Without changing anything, output the records below.

######

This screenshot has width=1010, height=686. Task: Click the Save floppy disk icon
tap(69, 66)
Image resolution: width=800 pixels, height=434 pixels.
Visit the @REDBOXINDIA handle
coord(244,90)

######

:: YOUR RESPONSE ::
This screenshot has width=1010, height=686. Task: Click the Save floppy disk icon
tap(69, 66)
Image resolution: width=800 pixels, height=434 pixels.
Visit the @REDBOXINDIA handle
coord(244,90)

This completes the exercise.